Ingredients:

  • 16 oz dried elbow macaroni
  • 2 tbsp sea salt
  • 4 tbsp unsalted butter
  • 1/4 cup all-purpose flour
  • 3 cups whole milk
  • 12 oz sharp cheddar cheese, hand-grated
  • 4 oz Gruyère cheese, hand-grated
  • 1/2 tsp smoked paprika
  • 1/2 tsp garlic powder
  • 1/2 tsp black pepper
  • 1/2 cup panko breadcrumbs
  • 2 tbsp unsalted butter, melted
  • 1/2 cup extra sharp cheddar, grated

Instructions:

  1. Bring a large pot of water to a rolling boil with 2 tablespoons of sea salt. Add the macaroni and cook for exactly 6 minutes. Drain and set aside; do not rinse.
  2. In a heavy-bottomed saucepan or Dutch oven over medium heat, melt 4 tablespoons of butter. Whisk in the flour and cook for 1-2 minutes until it smells nutty and looks like pale sand.

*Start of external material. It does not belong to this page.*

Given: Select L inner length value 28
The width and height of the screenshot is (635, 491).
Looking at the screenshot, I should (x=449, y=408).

  3. Slowly drizzle in the whole milk while whisking constantly. Simmer for 3-5 minutes until the mixture thickens enough to coat the back of a spoon.

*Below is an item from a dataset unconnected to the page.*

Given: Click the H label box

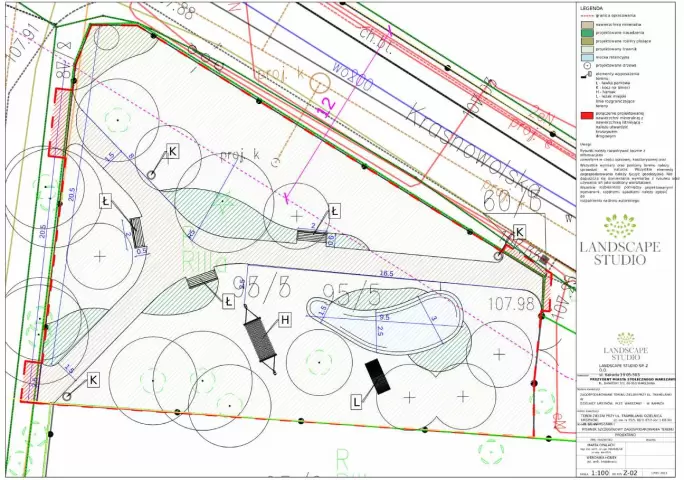Looking at the screenshot, I should (x=285, y=319).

  4. Remove the pot from the heat. Stir in smoked paprika, garlic powder, and black pepper. Gradually fold in the 12 oz of Cheddar and 4 oz of Gruyère, stirring until the sauce is completely smooth and emulsified.

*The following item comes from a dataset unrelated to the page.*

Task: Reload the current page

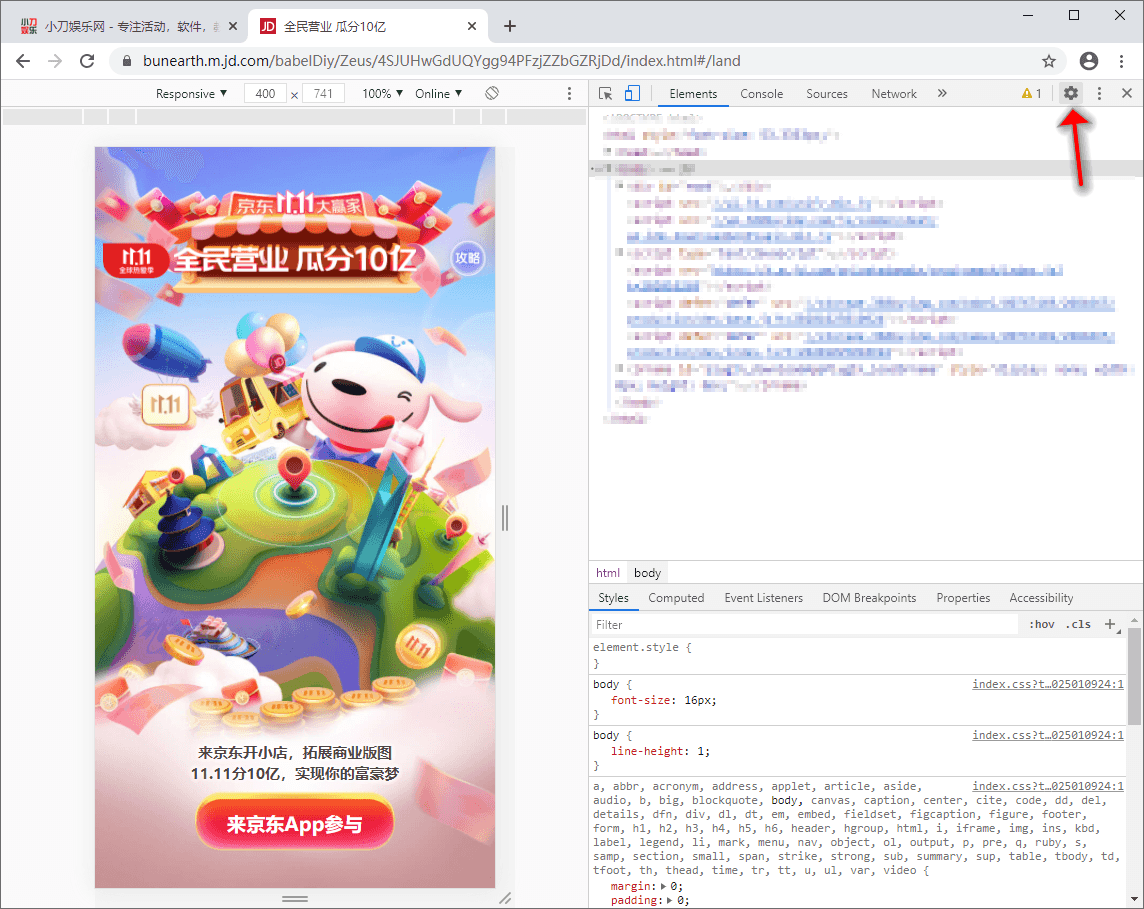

  5. Fold the cooked pasta into the cheese sauce until every noodle is coated. For stovetop style, serve immediately.
  6. For baked style, transfer to a baking dish. Combine panko, melted butter, and extra cheddar in a small bowl. Sprinkle over the pasta and bake for 10-15 minutes until the topping is deeply golden and bubbling. The panko should look toasted and offer a distinct crunch sound when tapped with a fork.